Quando Mossadegh convocou um plebiscito para dissolver o parlamento e convocar novas eleições, “isso forneceu um assunto no qual Mossadegh podia ser atacado sem trégua pela imprensa de oposição subsidiada pela CIA”. A imprensa da CIA, segundo o documento, eram “20 jornais locais. Durante o plebiscito, 15 dos cartoons preparados no quartel-general apareceram nesses jornais (….) a imprensa controlada estava indo toda contra Mossadegh, enquanto, sob a direção da equipe local, estava publicando material que a equipe julgava de utilidade”.
RACISMO DA CIA
A acusação era a de que Mossadegh pretendia implantar uma ditadura, fechando o parlamento. No entanto, apesar da campanha da CIA, a proposta de Mossadegh obteve dois milhões de votos, contra algumas centenas. Mossadegh não implantou ditadura alguma. Quem o fez e fechou o parlamento foram os esbirros da CIA, após o golpe.

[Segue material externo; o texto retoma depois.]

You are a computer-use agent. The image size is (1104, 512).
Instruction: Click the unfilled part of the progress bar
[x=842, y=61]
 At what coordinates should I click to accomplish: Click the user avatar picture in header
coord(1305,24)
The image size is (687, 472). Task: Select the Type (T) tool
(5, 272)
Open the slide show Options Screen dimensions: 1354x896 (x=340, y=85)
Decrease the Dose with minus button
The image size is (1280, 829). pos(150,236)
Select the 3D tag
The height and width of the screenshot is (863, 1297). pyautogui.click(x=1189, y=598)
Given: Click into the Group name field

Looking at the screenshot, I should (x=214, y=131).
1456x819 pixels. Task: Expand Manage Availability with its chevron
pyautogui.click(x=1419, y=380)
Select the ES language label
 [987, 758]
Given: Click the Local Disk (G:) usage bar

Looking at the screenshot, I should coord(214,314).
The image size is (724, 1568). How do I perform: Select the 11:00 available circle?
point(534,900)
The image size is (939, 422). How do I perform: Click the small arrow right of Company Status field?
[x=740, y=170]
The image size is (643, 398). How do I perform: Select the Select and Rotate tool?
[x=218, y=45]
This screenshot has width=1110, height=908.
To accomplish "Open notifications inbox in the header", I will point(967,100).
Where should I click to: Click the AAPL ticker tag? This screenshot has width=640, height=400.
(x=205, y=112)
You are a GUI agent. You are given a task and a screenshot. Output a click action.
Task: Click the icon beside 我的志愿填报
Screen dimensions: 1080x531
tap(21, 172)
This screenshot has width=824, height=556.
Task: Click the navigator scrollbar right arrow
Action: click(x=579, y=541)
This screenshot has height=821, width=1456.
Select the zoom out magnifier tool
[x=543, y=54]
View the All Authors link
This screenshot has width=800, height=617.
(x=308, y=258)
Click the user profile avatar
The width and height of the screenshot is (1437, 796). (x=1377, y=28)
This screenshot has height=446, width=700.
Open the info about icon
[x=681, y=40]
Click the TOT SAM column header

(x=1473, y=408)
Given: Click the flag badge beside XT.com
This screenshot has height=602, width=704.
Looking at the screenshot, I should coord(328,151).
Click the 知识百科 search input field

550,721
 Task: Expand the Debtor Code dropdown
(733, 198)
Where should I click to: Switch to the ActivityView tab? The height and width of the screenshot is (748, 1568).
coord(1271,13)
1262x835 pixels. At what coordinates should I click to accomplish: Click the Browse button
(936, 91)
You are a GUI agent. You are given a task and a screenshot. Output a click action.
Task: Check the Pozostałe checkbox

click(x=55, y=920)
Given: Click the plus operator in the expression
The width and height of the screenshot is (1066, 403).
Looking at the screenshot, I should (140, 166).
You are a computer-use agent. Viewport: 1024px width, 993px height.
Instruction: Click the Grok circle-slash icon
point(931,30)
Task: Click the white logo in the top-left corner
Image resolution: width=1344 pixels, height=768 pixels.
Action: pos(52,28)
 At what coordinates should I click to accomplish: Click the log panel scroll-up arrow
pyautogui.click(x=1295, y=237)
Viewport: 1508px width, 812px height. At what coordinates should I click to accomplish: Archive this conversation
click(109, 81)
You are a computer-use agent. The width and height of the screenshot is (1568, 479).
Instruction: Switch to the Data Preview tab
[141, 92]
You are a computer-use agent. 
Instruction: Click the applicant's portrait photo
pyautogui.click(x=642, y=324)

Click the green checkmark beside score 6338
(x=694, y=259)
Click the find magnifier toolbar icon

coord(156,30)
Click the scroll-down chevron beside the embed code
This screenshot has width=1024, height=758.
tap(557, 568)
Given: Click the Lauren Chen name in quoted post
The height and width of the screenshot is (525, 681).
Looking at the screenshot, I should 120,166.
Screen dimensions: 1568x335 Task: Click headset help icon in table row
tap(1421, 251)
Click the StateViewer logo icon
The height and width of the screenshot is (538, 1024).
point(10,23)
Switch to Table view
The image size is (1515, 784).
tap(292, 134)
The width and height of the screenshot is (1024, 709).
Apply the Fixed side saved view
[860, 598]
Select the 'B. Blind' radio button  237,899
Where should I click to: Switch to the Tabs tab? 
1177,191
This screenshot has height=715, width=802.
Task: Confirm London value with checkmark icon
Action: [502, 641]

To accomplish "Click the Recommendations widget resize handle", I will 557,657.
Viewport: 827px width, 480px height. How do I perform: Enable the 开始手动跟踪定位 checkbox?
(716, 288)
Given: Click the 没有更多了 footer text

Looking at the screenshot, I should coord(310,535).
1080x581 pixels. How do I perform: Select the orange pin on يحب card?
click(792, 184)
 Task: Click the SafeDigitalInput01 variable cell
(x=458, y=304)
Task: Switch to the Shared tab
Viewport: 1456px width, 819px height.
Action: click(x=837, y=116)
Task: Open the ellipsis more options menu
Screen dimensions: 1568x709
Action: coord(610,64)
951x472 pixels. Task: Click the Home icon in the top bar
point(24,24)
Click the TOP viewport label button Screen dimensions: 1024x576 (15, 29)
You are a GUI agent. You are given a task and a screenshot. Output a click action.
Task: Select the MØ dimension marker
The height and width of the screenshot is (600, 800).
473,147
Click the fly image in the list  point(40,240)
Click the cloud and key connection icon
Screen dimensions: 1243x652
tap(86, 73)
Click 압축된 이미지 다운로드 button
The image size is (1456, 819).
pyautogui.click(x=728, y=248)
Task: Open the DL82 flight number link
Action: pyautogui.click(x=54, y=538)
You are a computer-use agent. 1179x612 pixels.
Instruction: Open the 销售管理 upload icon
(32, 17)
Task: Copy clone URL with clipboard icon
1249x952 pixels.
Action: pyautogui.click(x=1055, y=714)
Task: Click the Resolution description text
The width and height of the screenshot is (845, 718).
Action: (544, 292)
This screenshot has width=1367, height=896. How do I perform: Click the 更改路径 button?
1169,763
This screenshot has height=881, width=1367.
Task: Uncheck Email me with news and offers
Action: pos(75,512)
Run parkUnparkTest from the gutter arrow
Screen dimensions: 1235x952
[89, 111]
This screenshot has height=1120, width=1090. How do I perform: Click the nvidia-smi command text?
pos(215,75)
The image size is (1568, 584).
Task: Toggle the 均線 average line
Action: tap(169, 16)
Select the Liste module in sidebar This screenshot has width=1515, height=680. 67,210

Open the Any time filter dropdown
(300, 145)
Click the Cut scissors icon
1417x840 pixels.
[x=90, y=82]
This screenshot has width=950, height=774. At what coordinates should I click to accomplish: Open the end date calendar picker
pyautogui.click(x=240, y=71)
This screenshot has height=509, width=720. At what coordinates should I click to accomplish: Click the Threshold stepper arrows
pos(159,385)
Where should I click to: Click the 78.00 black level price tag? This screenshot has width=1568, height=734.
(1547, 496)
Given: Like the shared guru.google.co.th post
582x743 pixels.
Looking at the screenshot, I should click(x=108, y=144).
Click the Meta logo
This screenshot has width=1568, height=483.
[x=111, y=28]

O que transparece, também, nesse documento da CIA, é o racismo. Os criminosos se julgam o tempo todo, ao modo dos nazistas, uma raça superior, embora não usem o termo. Mas, segundo eles, “é reconhecida a incapacidade dos iranianos de planejar ou agir de uma maneira inteiramente lógica”. Menos do que o juízo (?) sobre os iranianos como irracionais, o que transparece aí é que eles, esse bando de assassinos, julga que age de maneira inteiramente lógica, e que são os únicos com essa “capacidade” – que, aliás, se fosse verdadeira, nada teria de humana. Ao mesmo tempo, quanto aos outros, acham que só há uma maneira de agirem que é “inteiramente lógica”: se submeter inteiramente a eles. Negócio de psicopatas, cuja “lógica” é apenas a alucinada, irracional e estúpida fantasia de que todos devem se submeter a eles. Nada mais além disso.
BOMBAS CONTRA AIATOLÁS
“Os agentes da CIA deram séria atenção em alarmar os líderes religiosos de Teerã despejando ‘propaganda negra´ [isto é, falsa] em nome do Partido Comunista [Tudeh], ameaçando esses líderes com selvagem punição se fizessem oposição a Mossadegh. Chamadas telefônicas ameaçadoras eram também feitas para eles em nome do Partido Comunista, e uma das várias fraudes planejadas, de atacar com bombas as casas desses líderes, foi levado a efeito” (Parte V, pág. 37).
Somente para “comprar a cooperação de membros do parlamento iraniano” (Parte IV, págs. 18 e 19) , foi alocada a verba de um milhão em moeda do país (riais). Para as despesas iniciais da “estação da CIA” no Irã, foram destinados 1 milhão de dólares. Ás vésperas do golpe, Zahedi e outros traidores receberam diretamente em sua conta US$ 50 mil, quantia que representava, ao valor do dólar em 1953, magnitude muito maior do que hoje, e a promessa de US$ 5 milhões “para o tesouro do país”, quantia que foi paga dois dias após o golpe.